C’est le cas en pleine prestation corporelle, alors que l’extase est bien là et que le plan cul semble à portée de langue. Deuxième temps, White Town et son Your Woman sorti en 1997. Le groupe britannique livre cette année-là un single qui va cartonner plutôt bien, et se voir repris en divers lieux et occasions. On entend Your woman assez furtivement (et dans une version légèrement remixée) lorsque notre Sam est en redescente d’orgasme avorté, mais suffisamment pour en saisir toute la détresse et la mélancolie.
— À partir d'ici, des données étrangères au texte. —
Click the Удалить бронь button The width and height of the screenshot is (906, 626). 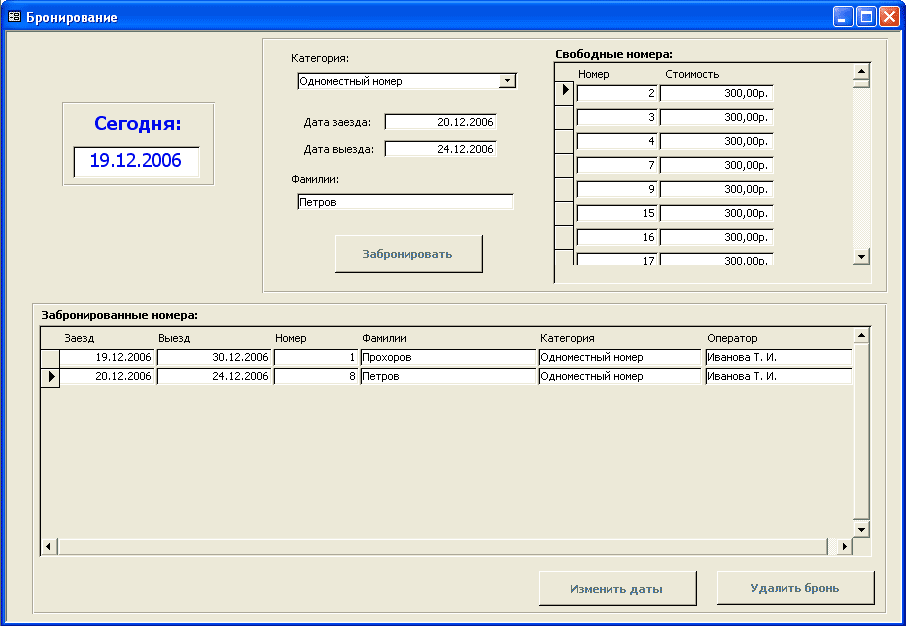[x=795, y=588]
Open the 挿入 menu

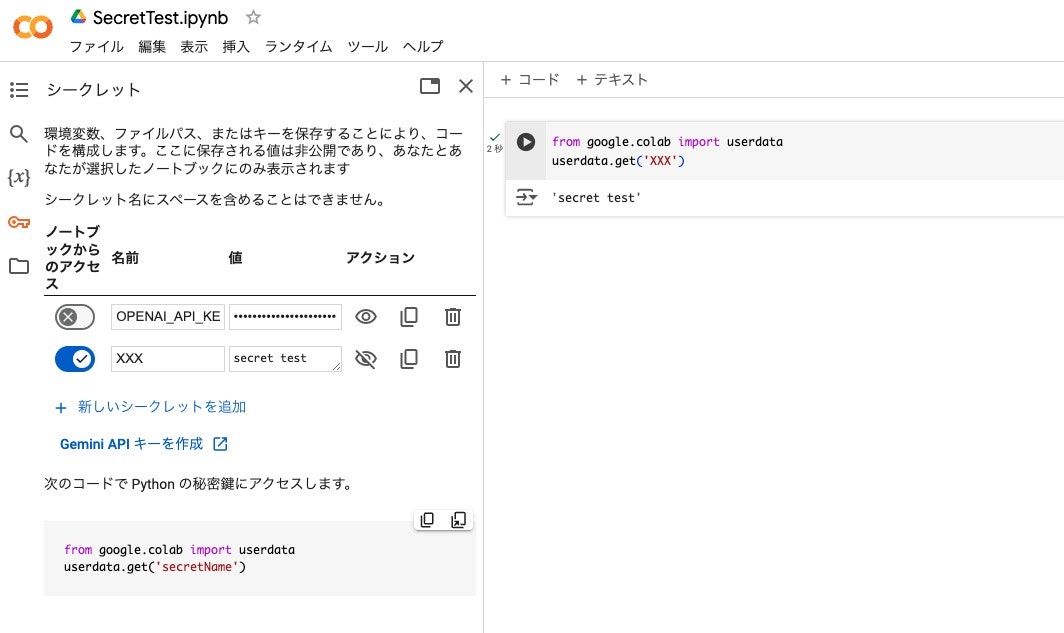[235, 46]
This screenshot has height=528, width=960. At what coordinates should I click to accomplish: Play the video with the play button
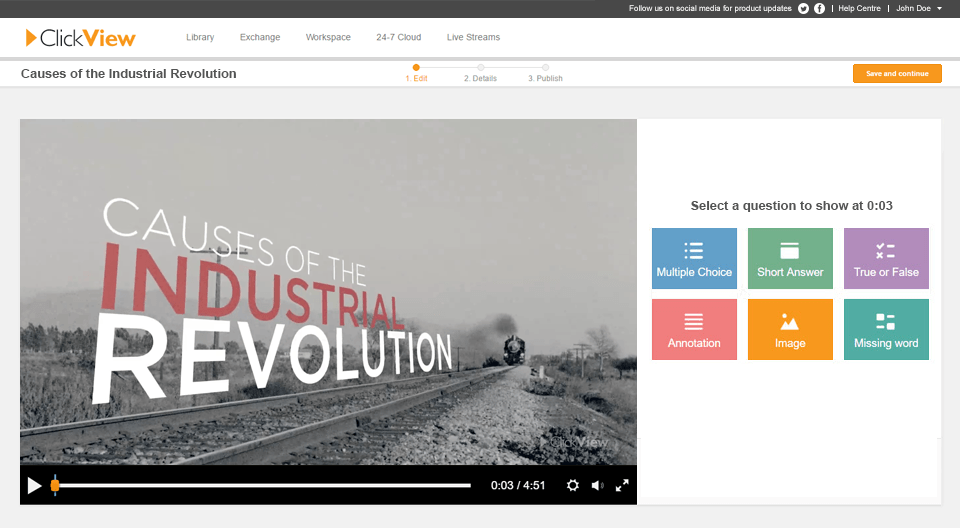34,485
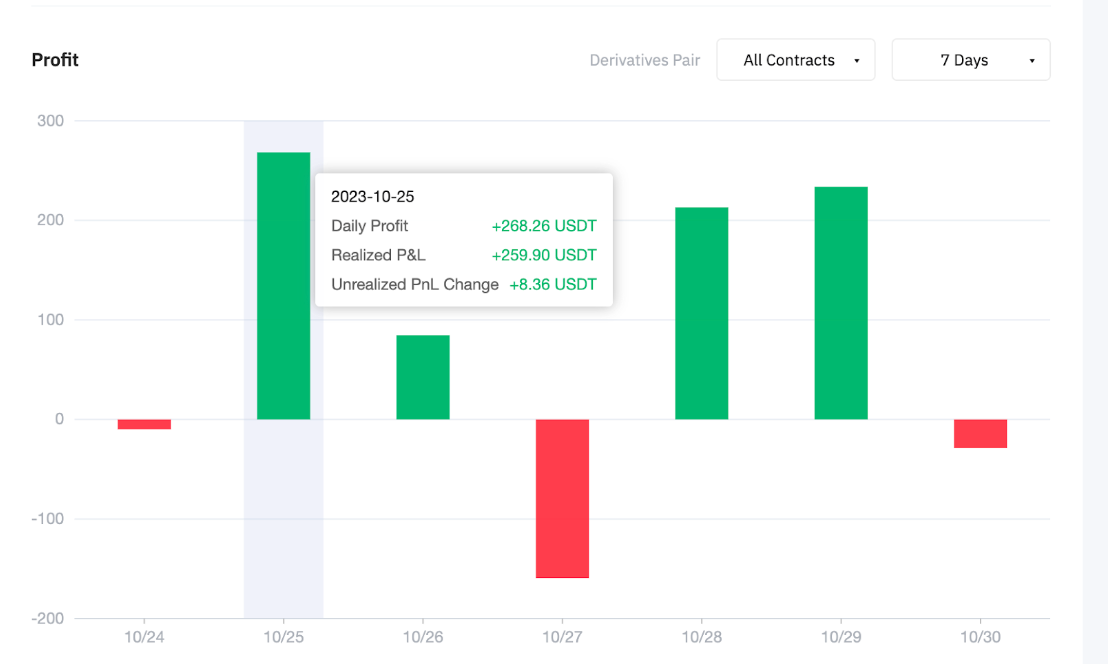The width and height of the screenshot is (1116, 664).
Task: Click the 10/30 date axis label
Action: click(x=980, y=637)
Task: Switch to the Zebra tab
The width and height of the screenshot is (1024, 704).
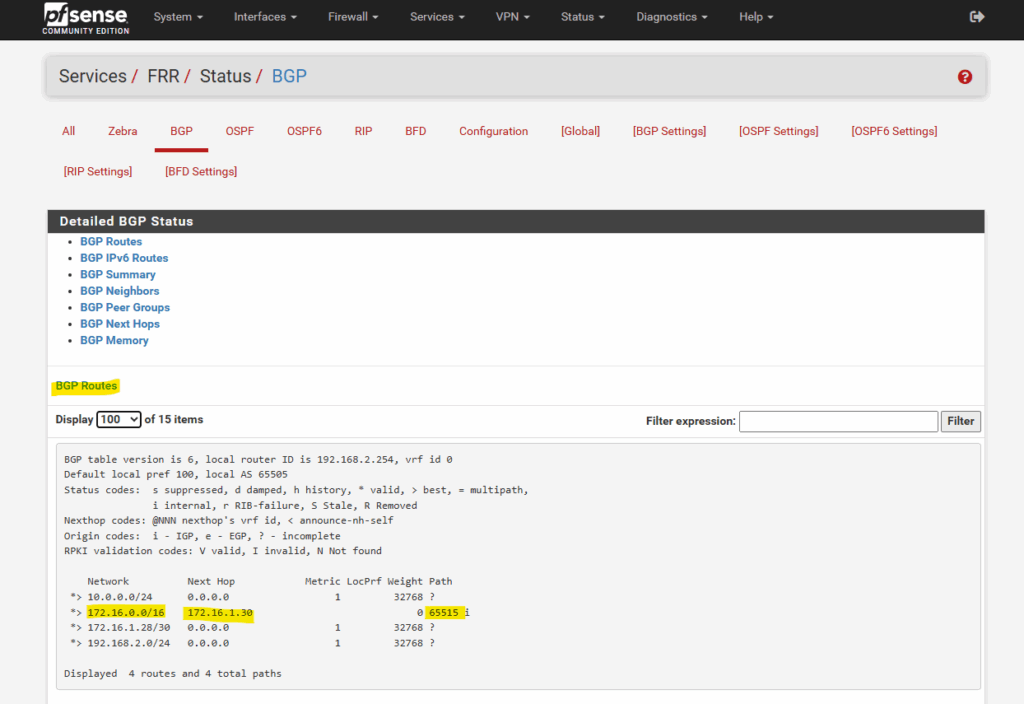Action: 122,131
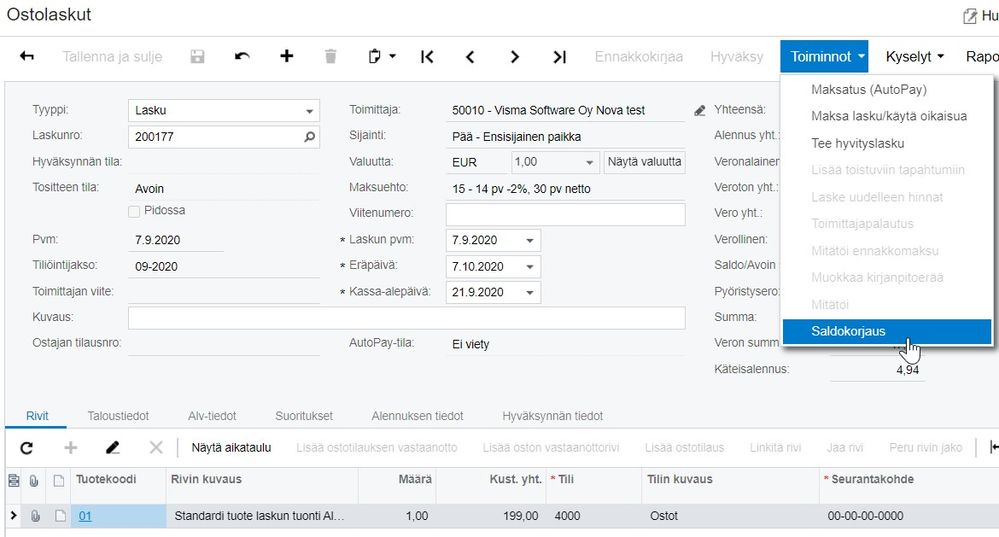Image resolution: width=999 pixels, height=537 pixels.
Task: Go to next record arrow
Action: point(515,57)
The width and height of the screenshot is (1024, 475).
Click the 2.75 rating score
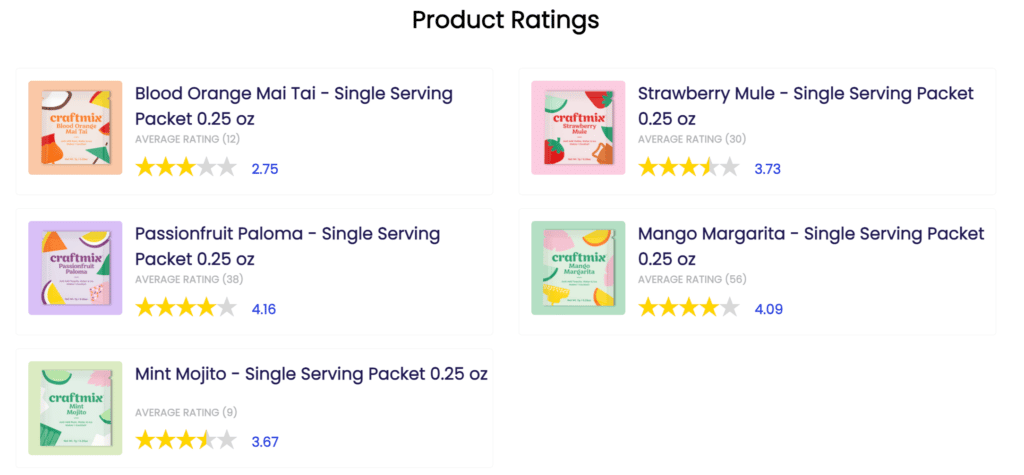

Oui, Sam est un homme adulte désœuvré et un peu paumé. Non, il n’a plus 18 ans dans son corps, même s’il y est resté bloqué d’une certaine façon (qui pourrait l’en blâmer ?). C’est une sorte d’égarement qu’on lit sur le visage d’Andrew Garfield à ce moment du film, grandement soutenu par le sample de Your Woman tiré de My woman, un titre jazz de Al Bowlly sorti en 1932. En quelques plans et une poignée de notes, le film nous livre les tiraillements d’un personnage miroir, comme une vision de nous-mêmes, coincés entre deux époques et deux mondes.
La scène ne dure que quelques minutes. Elle est au cœur d’un film qui en contient des dizaines d’autres de ce niveau. Aucune hésitation à avoir face à ce Under the Silver Lake. C’est un film brillant du début à la fin, même après plusieurs visionnages. Avec une BO qui donne envie de ressortir ses vieux albums de lycéens et d’étudiants, de monter le son et de s’y noyer. Quand un film en raconte autant en passant majoritairement par l’image et le son, on est en présence d’un vrai réalisateur. Et on se souvient que tout ça porte un nom : c’est de l’art.